* Exercise
Reproduce all of the data below word for word, keeping every line.

* A run of data
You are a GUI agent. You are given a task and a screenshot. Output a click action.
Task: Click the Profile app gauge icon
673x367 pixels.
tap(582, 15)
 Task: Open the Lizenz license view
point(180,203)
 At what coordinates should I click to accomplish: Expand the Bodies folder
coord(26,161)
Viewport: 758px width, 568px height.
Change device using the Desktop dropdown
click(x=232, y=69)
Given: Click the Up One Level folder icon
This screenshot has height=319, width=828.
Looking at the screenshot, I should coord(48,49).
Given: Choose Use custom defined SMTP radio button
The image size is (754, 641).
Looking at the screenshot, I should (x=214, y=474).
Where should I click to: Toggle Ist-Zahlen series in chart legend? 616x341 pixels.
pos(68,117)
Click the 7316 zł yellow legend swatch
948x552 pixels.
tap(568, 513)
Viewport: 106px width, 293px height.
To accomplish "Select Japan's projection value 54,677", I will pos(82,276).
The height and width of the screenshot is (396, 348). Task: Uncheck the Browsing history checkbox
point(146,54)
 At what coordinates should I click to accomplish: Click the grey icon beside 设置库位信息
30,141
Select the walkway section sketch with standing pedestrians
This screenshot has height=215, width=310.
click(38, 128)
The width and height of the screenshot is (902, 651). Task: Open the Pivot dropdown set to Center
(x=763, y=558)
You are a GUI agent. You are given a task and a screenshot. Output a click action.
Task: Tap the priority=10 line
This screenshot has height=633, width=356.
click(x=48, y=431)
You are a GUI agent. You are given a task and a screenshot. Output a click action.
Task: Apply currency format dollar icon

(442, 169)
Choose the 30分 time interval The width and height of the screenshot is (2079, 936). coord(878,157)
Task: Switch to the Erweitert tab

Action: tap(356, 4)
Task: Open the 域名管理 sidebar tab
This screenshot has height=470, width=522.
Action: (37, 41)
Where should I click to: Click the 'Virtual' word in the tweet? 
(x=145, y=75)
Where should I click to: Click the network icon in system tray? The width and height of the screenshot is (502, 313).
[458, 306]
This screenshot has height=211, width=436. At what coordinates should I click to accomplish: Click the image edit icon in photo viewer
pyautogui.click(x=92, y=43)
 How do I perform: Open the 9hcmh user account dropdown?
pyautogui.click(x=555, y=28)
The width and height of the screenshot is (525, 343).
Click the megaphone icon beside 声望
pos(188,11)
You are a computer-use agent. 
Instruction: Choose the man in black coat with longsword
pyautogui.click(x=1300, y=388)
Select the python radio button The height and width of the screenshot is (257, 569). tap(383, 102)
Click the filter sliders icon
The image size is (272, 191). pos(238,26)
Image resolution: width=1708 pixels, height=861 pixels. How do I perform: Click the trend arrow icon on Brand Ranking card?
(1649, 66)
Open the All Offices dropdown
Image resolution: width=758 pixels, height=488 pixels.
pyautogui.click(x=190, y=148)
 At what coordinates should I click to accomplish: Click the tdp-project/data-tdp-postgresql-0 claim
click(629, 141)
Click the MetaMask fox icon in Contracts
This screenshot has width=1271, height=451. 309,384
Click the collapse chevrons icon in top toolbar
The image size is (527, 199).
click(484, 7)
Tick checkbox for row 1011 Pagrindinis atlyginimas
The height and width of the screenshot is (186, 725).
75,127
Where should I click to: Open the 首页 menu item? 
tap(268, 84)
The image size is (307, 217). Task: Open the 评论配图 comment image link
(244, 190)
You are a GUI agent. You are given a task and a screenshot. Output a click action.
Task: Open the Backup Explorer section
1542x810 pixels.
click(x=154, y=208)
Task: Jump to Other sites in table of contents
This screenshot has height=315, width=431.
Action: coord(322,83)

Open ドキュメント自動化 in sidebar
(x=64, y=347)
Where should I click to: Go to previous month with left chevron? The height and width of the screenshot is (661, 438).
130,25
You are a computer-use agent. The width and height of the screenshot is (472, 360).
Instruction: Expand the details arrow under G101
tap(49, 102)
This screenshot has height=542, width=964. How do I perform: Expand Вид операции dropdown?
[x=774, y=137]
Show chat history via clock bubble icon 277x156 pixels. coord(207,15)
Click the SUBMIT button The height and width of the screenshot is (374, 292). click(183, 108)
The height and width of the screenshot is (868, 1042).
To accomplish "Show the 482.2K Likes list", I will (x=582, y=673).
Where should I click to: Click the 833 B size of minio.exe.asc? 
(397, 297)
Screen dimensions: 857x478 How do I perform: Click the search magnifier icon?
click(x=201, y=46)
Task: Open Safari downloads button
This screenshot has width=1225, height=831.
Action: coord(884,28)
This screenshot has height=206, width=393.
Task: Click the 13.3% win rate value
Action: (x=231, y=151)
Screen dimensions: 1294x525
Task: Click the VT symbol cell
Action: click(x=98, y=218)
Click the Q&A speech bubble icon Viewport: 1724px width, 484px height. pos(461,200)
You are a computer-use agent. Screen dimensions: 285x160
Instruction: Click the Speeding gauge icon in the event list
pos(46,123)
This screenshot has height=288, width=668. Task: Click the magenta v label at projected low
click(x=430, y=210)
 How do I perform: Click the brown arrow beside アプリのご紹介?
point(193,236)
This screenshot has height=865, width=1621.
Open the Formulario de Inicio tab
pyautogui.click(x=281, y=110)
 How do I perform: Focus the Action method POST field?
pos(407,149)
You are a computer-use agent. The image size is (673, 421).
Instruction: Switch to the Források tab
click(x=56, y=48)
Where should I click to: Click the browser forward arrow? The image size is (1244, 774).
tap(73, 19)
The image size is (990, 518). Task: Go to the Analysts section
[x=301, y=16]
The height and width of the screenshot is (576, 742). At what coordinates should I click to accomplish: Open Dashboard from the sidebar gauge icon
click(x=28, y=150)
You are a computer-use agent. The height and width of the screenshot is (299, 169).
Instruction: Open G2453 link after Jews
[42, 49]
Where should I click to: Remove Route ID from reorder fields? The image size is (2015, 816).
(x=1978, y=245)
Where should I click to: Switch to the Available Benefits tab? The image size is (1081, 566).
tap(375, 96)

* Response to this task
You are a GUI agent. You are given a task and a screenshot. Output a click action.
Task: Click the Profile app gauge icon
673x367 pixels.
tap(582, 15)
 Task: Open the Lizenz license view
point(180,203)
 At what coordinates should I click to accomplish: Expand the Bodies folder
coord(26,161)
Viewport: 758px width, 568px height.
Change device using the Desktop dropdown
click(x=232, y=69)
Given: Click the Up One Level folder icon
This screenshot has height=319, width=828.
Looking at the screenshot, I should coord(48,49).
Given: Choose Use custom defined SMTP radio button
The image size is (754, 641).
Looking at the screenshot, I should (x=214, y=474).
Where should I click to: Toggle Ist-Zahlen series in chart legend? 616x341 pixels.
pos(68,117)
Click the 7316 zł yellow legend swatch
948x552 pixels.
tap(568, 513)
Viewport: 106px width, 293px height.
To accomplish "Select Japan's projection value 54,677", I will pos(82,276).
The height and width of the screenshot is (396, 348). Task: Uncheck the Browsing history checkbox
point(146,54)
 At what coordinates should I click to accomplish: Click the grey icon beside 设置库位信息
30,141
Select the walkway section sketch with standing pedestrians
This screenshot has height=215, width=310.
click(38, 128)
The width and height of the screenshot is (902, 651). Task: Open the Pivot dropdown set to Center
(x=763, y=558)
You are a GUI agent. You are given a task and a screenshot. Output a click action.
Task: Tap the priority=10 line
This screenshot has height=633, width=356.
click(x=48, y=431)
You are a GUI agent. You are given a task and a screenshot. Output a click action.
Task: Apply currency format dollar icon

(442, 169)
Choose the 30分 time interval The width and height of the screenshot is (2079, 936). coord(878,157)
Task: Switch to the Erweitert tab

Action: tap(356, 4)
Task: Open the 域名管理 sidebar tab
This screenshot has height=470, width=522.
Action: (37, 41)
Where should I click to: Click the 'Virtual' word in the tweet? 
(x=145, y=75)
Where should I click to: Click the network icon in system tray? The width and height of the screenshot is (502, 313).
[458, 306]
This screenshot has height=211, width=436. At what coordinates should I click to accomplish: Click the image edit icon in photo viewer
pyautogui.click(x=92, y=43)
 How do I perform: Open the 9hcmh user account dropdown?
pyautogui.click(x=555, y=28)
The width and height of the screenshot is (525, 343).
Click the megaphone icon beside 声望
pos(188,11)
You are a computer-use agent. 
Instruction: Choose the man in black coat with longsword
pyautogui.click(x=1300, y=388)
Select the python radio button The height and width of the screenshot is (257, 569). tap(383, 102)
Click the filter sliders icon
The image size is (272, 191). pos(238,26)
Image resolution: width=1708 pixels, height=861 pixels. How do I perform: Click the trend arrow icon on Brand Ranking card?
(1649, 66)
Open the All Offices dropdown
Image resolution: width=758 pixels, height=488 pixels.
pyautogui.click(x=190, y=148)
 At what coordinates should I click to accomplish: Click the tdp-project/data-tdp-postgresql-0 claim
click(629, 141)
Click the MetaMask fox icon in Contracts
This screenshot has width=1271, height=451. 309,384
Click the collapse chevrons icon in top toolbar
The image size is (527, 199).
click(484, 7)
Tick checkbox for row 1011 Pagrindinis atlyginimas
The height and width of the screenshot is (186, 725).
75,127
Where should I click to: Open the 首页 menu item? 
tap(268, 84)
The image size is (307, 217). Task: Open the 评论配图 comment image link
(244, 190)
You are a GUI agent. You are given a task and a screenshot. Output a click action.
Task: Open the Backup Explorer section
1542x810 pixels.
click(x=154, y=208)
Task: Jump to Other sites in table of contents
This screenshot has height=315, width=431.
Action: coord(322,83)

Open ドキュメント自動化 in sidebar
(x=64, y=347)
Where should I click to: Go to previous month with left chevron? The height and width of the screenshot is (661, 438).
130,25
You are a computer-use agent. The width and height of the screenshot is (472, 360).
Instruction: Expand the details arrow under G101
tap(49, 102)
This screenshot has height=542, width=964. How do I perform: Expand Вид операции dropdown?
[x=774, y=137]
Show chat history via clock bubble icon 277x156 pixels. coord(207,15)
Click the SUBMIT button The height and width of the screenshot is (374, 292). click(183, 108)
The height and width of the screenshot is (868, 1042).
To accomplish "Show the 482.2K Likes list", I will (x=582, y=673).
Where should I click to: Click the 833 B size of minio.exe.asc? 
(397, 297)
Screen dimensions: 857x478 How do I perform: Click the search magnifier icon?
click(x=201, y=46)
Task: Open Safari downloads button
This screenshot has width=1225, height=831.
Action: coord(884,28)
This screenshot has height=206, width=393.
Task: Click the 13.3% win rate value
Action: (x=231, y=151)
Screen dimensions: 1294x525
Task: Click the VT symbol cell
Action: click(x=98, y=218)
Click the Q&A speech bubble icon Viewport: 1724px width, 484px height. pos(461,200)
You are a computer-use agent. Screen dimensions: 285x160
Instruction: Click the Speeding gauge icon in the event list
pos(46,123)
This screenshot has height=288, width=668. Task: Click the magenta v label at projected low
click(x=430, y=210)
 How do I perform: Click the brown arrow beside アプリのご紹介?
point(193,236)
This screenshot has height=865, width=1621.
Open the Formulario de Inicio tab
pyautogui.click(x=281, y=110)
 How do I perform: Focus the Action method POST field?
pos(407,149)
You are a computer-use agent. The image size is (673, 421).
Instruction: Switch to the Források tab
click(x=56, y=48)
Where should I click to: Click the browser forward arrow? The image size is (1244, 774).
tap(73, 19)
The image size is (990, 518). Task: Go to the Analysts section
[x=301, y=16]
The height and width of the screenshot is (576, 742). At what coordinates should I click to accomplish: Open Dashboard from the sidebar gauge icon
click(x=28, y=150)
You are a computer-use agent. The height and width of the screenshot is (299, 169).
Instruction: Open G2453 link after Jews
[42, 49]
Where should I click to: Remove Route ID from reorder fields? The image size is (2015, 816).
(x=1978, y=245)
Where should I click to: Switch to the Available Benefits tab? The image size is (1081, 566).
tap(375, 96)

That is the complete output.